The Journalists Syndicate remains unsatisfied with the government-approved anti-terrorism bill despite changes made to Article No.33, which stipulated a minimum of two years in prison for journalists reporting information on anti-terrorism operations that are at odds with official statements., which remove jail terms related to journalists.
The draft still awaits the final approval from the presidency.
The Cabinet removed the jail-term stipulation, replacing it with a LE200.000-LE500.000 fine.
But the changes, according to the syndicate, still represented a setback for press freedom, and an alternate method of sending journalists to prison. Syndicate members vowed to challenge the draft judicially.
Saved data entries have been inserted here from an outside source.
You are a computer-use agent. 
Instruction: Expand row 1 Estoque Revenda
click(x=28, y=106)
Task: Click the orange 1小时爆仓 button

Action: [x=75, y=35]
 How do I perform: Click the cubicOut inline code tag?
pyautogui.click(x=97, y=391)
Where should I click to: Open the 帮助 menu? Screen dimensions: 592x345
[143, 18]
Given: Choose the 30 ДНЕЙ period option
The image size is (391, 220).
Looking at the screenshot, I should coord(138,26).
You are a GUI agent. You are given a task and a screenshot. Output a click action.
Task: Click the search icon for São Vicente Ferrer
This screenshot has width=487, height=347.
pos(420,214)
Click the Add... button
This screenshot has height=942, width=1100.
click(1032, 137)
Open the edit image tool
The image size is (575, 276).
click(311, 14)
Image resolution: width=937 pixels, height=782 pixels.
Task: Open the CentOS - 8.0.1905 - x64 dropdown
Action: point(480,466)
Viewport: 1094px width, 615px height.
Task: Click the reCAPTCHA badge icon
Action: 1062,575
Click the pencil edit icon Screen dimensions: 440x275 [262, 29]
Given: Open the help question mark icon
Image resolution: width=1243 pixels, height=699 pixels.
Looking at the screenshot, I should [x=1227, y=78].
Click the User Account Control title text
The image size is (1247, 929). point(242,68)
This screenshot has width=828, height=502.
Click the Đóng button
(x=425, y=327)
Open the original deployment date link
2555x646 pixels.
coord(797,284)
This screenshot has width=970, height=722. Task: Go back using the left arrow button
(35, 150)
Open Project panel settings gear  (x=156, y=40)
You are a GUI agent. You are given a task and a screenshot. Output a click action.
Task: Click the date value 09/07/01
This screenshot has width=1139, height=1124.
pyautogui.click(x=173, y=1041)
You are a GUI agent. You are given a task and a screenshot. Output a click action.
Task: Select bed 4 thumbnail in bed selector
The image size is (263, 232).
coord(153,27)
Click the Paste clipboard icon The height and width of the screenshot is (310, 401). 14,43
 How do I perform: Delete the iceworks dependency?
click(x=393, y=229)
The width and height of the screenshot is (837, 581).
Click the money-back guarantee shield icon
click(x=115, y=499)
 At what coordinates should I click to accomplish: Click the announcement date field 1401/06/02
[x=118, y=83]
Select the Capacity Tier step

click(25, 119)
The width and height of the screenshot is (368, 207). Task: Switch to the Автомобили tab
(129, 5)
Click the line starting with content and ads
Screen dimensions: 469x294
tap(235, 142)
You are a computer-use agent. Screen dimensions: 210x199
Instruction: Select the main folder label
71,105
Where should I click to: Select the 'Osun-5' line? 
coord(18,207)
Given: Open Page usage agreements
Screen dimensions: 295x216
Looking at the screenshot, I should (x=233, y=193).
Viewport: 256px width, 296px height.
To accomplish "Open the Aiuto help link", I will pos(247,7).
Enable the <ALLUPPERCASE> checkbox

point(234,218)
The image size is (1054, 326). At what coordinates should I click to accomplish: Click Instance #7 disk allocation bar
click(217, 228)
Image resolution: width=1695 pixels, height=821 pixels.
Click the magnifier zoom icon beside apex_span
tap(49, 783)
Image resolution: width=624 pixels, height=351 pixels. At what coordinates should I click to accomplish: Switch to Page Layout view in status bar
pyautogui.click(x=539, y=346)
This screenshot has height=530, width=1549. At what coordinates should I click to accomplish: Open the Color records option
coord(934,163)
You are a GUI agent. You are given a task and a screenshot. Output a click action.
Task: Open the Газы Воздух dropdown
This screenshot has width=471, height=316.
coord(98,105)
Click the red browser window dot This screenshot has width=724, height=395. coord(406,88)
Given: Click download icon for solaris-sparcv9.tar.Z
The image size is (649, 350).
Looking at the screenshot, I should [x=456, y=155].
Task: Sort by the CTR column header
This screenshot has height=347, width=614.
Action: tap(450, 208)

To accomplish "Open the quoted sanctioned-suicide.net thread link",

"Jailing a journalist is a mercy, compared to that exaggerated fine”, Gamal Abdel Rahim, the syndicate’s general secretary, told Al-Masry Al-Youm. “No journalist can afford it, it is a backdoor for sending journalists to prison and could cause newspapers to shut down”.
Khaled al-Balshy, a member of the syndicate’s board, said the amendment toughened, rather than changed, the penalty. “The press is the target, it is meant to be turned into a bulletin of the ruling regime”, Balshy said.
The government introduced the controversial draft law amid escalating violence between Egypt’s military and militants in North Sinai who had killed dozens of troops two weeks ago, shortly after the assassination of late general prosecutor Hisham Barakat at the end of June.
Egypt remains among the world’s top jailers of journalists, according to the Committee to Protect Journalists.